------ Dataset excerpts ------
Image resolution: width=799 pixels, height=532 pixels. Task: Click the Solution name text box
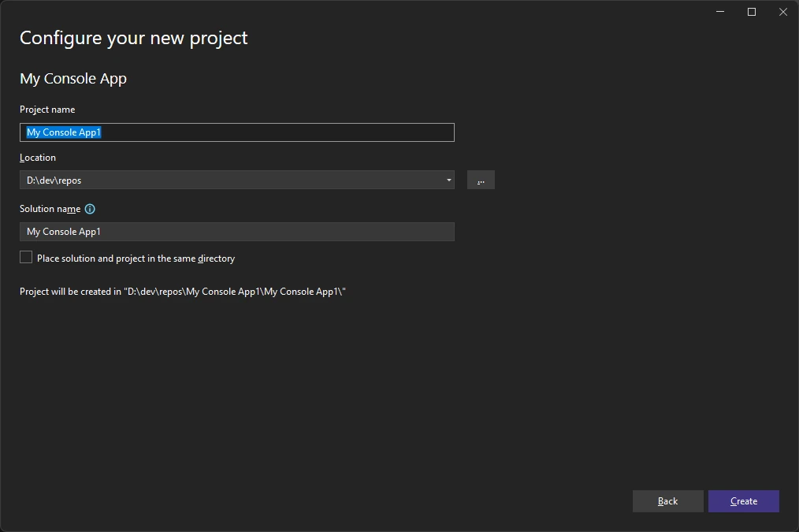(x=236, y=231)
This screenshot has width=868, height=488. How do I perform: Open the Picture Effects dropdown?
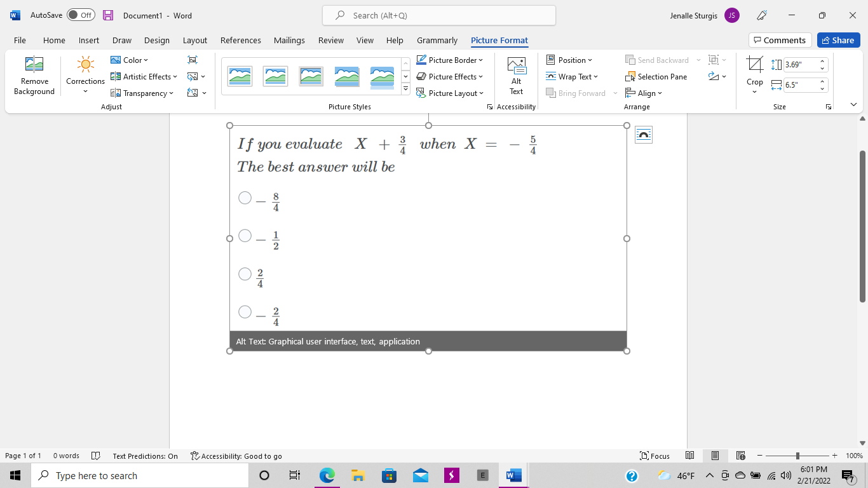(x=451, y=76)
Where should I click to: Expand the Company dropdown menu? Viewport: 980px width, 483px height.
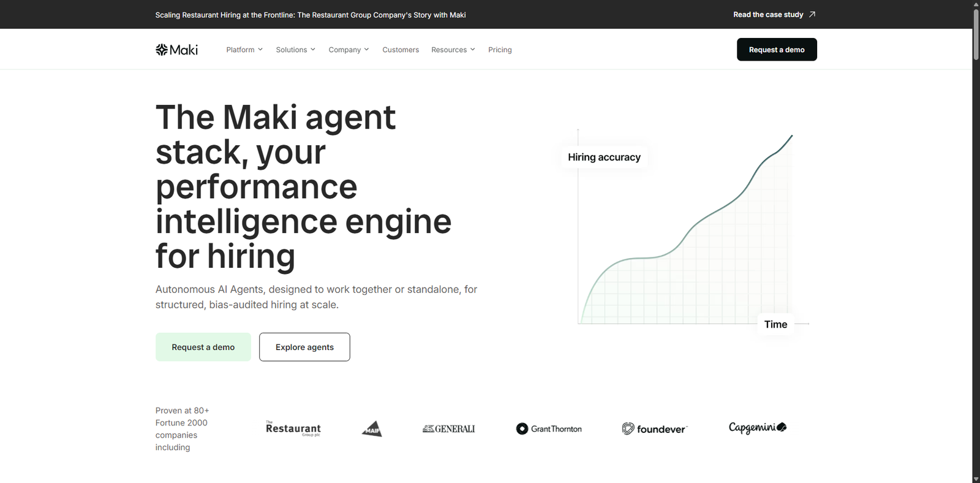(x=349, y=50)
------
------ Dataset excerpts ------
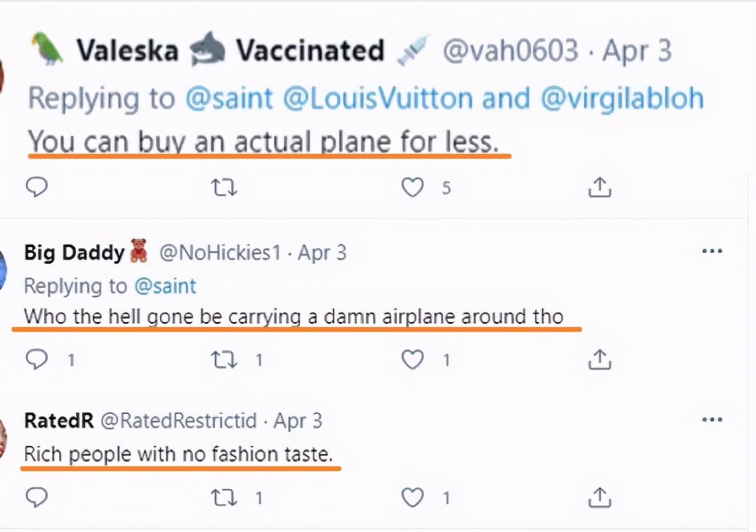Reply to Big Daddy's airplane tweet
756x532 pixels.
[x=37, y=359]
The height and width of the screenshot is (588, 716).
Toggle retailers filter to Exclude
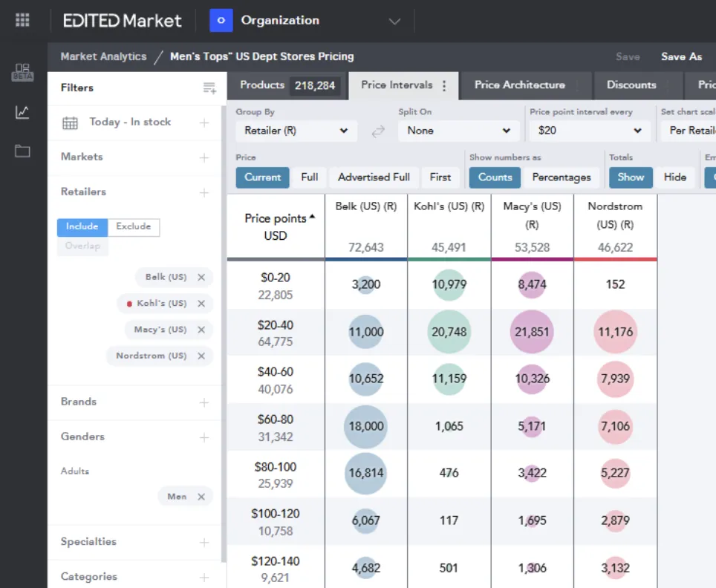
------
Work to be completed. Starting with the line above that holds "The height and" and stopping with the line that holds "Toggle retailers filter to Exclude", reproduce each line exactly, omitting all other lines.

Task answer.
The height and width of the screenshot is (588, 716).
Toggle retailers filter to Exclude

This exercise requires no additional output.